Già insegnavo alle scuole elementari. Dopo il diploma magistrale ero stato prima nella scuola carceraria di Pesaro, poi a Piandimeleto e dintorni. Ma volevo insegnare educazione fisica ai ragazzi. Mi piaceva l’atletica leggera e volevo essere capace di insegnarla. Diciamo che ci fidammo tutti – col senno del poi giustamente – di Carlo Bo e della sua intuizione.
Cosa insegnava prima?
Ero maestro unico, tutte le materie.
Dicevamo del perché della scelta.
All’inizio mi interessai a Bologna. Poi venni a sapere che a Urbino stava nascendo l’ISEF.
Come le arrivò la notizia?
In verità già frequentavo la città di Urbino per le lezioni della Scuola Magistrale Ortofrenica.
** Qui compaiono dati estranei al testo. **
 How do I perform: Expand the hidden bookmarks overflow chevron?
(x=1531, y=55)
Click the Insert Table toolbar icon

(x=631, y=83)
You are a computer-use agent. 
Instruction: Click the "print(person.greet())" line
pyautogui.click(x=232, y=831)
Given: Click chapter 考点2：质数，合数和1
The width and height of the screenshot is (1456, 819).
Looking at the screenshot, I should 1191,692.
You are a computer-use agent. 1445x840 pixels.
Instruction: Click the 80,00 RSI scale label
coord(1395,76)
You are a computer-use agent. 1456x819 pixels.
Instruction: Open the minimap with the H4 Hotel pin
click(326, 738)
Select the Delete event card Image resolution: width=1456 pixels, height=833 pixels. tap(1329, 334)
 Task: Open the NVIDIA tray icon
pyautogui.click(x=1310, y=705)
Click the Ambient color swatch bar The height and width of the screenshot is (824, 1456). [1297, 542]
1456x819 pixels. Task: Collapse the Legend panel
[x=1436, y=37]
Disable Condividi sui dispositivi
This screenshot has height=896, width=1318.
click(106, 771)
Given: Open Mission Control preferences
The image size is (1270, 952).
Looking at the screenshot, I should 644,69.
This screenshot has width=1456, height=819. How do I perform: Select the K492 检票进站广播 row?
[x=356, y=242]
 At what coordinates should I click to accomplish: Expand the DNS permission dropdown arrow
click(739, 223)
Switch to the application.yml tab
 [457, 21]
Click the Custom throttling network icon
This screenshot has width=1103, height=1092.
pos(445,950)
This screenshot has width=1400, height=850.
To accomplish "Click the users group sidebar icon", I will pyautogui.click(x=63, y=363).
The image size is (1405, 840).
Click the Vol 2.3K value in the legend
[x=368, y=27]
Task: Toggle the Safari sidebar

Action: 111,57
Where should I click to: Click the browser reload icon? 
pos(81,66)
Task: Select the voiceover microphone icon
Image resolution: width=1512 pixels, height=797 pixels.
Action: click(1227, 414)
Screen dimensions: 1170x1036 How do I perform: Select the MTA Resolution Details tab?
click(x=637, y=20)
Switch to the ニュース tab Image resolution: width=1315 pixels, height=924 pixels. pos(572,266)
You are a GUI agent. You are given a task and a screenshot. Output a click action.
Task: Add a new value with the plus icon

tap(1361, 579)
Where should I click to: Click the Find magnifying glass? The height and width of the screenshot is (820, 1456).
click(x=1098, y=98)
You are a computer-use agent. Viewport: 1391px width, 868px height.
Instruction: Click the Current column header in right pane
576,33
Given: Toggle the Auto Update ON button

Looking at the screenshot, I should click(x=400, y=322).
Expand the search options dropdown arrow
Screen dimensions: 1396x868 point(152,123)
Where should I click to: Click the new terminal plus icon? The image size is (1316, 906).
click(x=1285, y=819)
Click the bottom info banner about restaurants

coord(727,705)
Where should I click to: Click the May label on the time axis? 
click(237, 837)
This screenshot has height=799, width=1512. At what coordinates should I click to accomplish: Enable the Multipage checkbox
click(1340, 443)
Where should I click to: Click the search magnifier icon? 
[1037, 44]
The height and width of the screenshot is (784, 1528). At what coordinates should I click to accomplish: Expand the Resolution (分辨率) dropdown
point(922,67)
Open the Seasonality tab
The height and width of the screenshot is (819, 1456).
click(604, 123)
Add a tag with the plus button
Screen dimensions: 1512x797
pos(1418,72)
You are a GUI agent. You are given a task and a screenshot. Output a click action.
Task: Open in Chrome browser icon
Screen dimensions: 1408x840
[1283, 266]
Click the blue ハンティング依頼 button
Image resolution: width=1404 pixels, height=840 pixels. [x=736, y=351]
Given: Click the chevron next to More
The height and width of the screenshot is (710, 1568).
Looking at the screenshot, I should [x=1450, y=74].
Così scoprii l’Istituto nascituro e partecipai alle selezioni con 200 ragazzi, soprattutto uomini, da tutta l’Italia. Tre test da superare: visita medica, qualche prova sportiva, cultura generale.
Qual era la durata del corso?
Tre anni.
Un domanda che facciamo sempre alle nostre matricole: difficoltà iniziali?
Il primo anno mi costò un po’ di fatica di adattamento. Tutto qui.
Se andassimo a rileggere la scheda del corso che cosa troveremmo?
Molta attività fisica e lezioni concentrate il sabato e la domenica.
La domenica?
Sì, la domenica, per consentire a chi già insegnava nelle scuole di non perdere le lezioni. Nei mesi di giugno e luglio recuperavamo i giorni persi.
Il clima di allora tra colleghi studenti quale era?
Ricordo un grande affiatamento, tanto lavoro ed entusiasmo. Tutti volevamo riuscire in questa grande scommessa personale, di gruppo e di un intero Ateneo.
Che cosa rappresentava il traguardo della laurea?
Una grande conquista, la realizzazione di un progetto.
E tra voi e il traguardo cosa c’era in mezzo?
A parte gli esami da sostenere? Le ispezioni continue del Ministero che stava valutando la qualità del corso per il riconoscimento giuridico. I commissari assistevano alle nostre prove, verificavano il funzionamento delle palestre. Tutto ciò, se da un lato ci metteva in fibrillazione, dall’altro ci spingeva a fare del nostro meglio.
Avete vinto la scommessa.
Mi sono laureato nel giugno del 1967, poi ho conseguito l’abilitazione all’insegnamento. Un anno dopo, a Roma, ho partecipato al concorso nazionale e l’ho superato. La prima cattedra di ruolo l’ho avuta all’ITIS “Enrico Mattei” di Urbino, era il primo ottobre del 1970. Dopo varie esperienze nelle scuole del territorio sono approdato all’Istituto Tecnico Economico Tecnologico Bramante Genga, dove poi ho concluso la mia carriera lavorativa dopo altri 30 anni di insegnamento.
Cosa ricorda del suo giorno di laurea?
È stato un giorno importante, ma senza festeggiamenti. Alla discussione della tesi ero solo, come quasi tutti i miei colleghi laureandi. Io sono orfano di guerra e senza fratelli. Mia madre, che certamente era felice nel vedermi felice, non venne. Erano tempi diversi, con altre priorità, altre sensibilità, soprattutto nei territori di periferia. Si diventava responsabili fin da piccoli.
Come ha vissuto il ‘68 da giovane insegnante?
Tranquillamente, senza mai avere grandi scontri con i ragazzi, ma insieme a loro. Le scuole superiori nelle quali svolgevo il mio lavoro non erano un “fronte caldo”. Io ho sempre vissuto con molta commozione la fiducia che i ragazzi mi accordavano anche in quegli anni difficili.
Qual è la risposta di un insegnante a questa fiducia?
La risposta è guidarli nella comprensione della società. L’insegnante deve essere con i ragazzi, capirli e aiutarli a capire. L’equazione è che tu dai uno e loro ti restituiscono il doppio.
I suoi ex studenti li rivede ancora oggi?
Sì, a volte li incontro ed è bello vedere come i giovani di allora, benché ormai adulti, conservino un piacevole ricordo della scuola. Parlano ancora della gioia che avevano nello stare in palestra e dell’entusiasmo delle gare. Il loro ricordo, filtrato dagli anni trascorsi, è una macchina del tempo, è la mia giovinezza.